Bartolucci gives us first a story line that Western audiences can accept; a white upper class American family is moved from their everyday existance to another culture and belief system by a group of gentle Tibetian monks. Within this story line is a child's version of the story of Prince Siddharta, played by Keanu Reeves, relating the origins of the Buddha. However, cleverly hidden amongst these parts is the quest of Llama Norbu, played to perfection by the wonderful Ying Ruocheng.

This is a beautiful film, which transports the viewer gradually and gently toward a exposure to the Buddhist faith.

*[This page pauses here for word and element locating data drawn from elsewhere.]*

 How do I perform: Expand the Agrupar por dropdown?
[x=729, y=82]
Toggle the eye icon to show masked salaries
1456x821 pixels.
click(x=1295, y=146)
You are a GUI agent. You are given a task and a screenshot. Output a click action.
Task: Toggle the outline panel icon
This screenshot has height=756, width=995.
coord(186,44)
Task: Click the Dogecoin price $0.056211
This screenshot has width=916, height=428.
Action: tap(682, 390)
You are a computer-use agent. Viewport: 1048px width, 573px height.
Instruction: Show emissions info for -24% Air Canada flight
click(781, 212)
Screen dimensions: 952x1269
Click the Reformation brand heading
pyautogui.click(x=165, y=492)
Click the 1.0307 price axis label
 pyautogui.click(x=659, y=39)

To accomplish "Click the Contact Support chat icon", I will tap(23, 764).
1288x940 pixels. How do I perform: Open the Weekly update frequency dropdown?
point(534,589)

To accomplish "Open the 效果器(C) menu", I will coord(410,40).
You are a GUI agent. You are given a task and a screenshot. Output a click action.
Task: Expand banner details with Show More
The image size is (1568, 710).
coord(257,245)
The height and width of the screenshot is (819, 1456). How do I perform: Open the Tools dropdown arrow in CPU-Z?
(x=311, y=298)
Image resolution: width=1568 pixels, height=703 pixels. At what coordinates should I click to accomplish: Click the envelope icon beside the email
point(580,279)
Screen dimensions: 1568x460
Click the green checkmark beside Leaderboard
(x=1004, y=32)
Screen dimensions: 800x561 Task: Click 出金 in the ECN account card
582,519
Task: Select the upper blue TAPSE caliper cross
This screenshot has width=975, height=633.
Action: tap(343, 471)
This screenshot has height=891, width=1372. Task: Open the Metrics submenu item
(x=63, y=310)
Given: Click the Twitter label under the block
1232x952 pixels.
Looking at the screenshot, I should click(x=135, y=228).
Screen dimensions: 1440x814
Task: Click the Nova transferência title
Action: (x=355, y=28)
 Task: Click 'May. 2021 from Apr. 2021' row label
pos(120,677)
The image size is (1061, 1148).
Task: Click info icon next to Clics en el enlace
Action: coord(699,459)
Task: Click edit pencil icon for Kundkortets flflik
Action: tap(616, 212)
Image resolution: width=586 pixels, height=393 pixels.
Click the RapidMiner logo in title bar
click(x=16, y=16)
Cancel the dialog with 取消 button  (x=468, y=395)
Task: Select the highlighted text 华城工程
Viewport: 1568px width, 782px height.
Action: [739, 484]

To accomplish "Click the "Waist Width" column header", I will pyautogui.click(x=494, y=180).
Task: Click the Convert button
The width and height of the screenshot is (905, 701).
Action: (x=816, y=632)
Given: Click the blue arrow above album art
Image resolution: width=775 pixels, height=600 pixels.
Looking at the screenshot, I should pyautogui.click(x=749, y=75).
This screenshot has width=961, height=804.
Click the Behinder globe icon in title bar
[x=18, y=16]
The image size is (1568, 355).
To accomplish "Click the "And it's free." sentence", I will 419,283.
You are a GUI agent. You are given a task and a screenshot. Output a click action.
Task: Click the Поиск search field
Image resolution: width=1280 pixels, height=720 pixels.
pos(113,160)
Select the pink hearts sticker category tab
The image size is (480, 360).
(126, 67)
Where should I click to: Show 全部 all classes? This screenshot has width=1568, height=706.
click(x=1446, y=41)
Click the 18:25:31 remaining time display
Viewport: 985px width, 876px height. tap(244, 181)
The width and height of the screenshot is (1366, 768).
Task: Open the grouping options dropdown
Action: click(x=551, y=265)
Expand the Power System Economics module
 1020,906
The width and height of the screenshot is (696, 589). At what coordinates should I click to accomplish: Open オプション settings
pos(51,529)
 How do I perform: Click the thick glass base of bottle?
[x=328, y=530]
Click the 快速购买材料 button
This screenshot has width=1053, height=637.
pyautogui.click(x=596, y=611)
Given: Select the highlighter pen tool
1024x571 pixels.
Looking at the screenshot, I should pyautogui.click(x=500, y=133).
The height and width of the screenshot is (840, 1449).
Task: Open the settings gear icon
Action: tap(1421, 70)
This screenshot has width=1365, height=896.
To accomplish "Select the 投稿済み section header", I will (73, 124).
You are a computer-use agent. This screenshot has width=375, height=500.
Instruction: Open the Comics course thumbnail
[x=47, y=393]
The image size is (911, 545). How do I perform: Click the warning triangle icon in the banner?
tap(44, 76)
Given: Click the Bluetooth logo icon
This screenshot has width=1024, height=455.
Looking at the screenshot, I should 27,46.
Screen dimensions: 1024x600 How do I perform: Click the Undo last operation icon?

Movie Review: The most beautiful adventure of men
Summary: 5 Stars

Freedom resides already in ourselves.
One of the most outstanding movies I have ever seen.You'd appreciate this movie more if you know Who Siddharta was and what is Buddha.It's an advenbture of a young prince who renounced his comforts in looking for freedom.He discovered that the greatest enemy and devil we are fighting are located in our ownselves.
Bertolucci has success also with the production of 'The Last Emperor' which had captured millions of hearts in the world.
Here,aparted from the story of Siddharta, you are draw through an adventure with a little boy in searching for his identity as a reborn monk.
This movie proceeds quite slowly that makes you munch something all along it.Careful not to become a big Buddha.

Movie Review: Transcendent
Summary: 5 Stars

To treat this movie as a light introduction to Buddhism is to miss completely what it's about. I will leave other reviewers to detail the plot, and tell you only to let the movie transport you to its exquisite ending, where the cinematography and the music of Ryuichi Sakamoto carry a message that is beyond the ability of this reviewer to describe. You have to see this movie.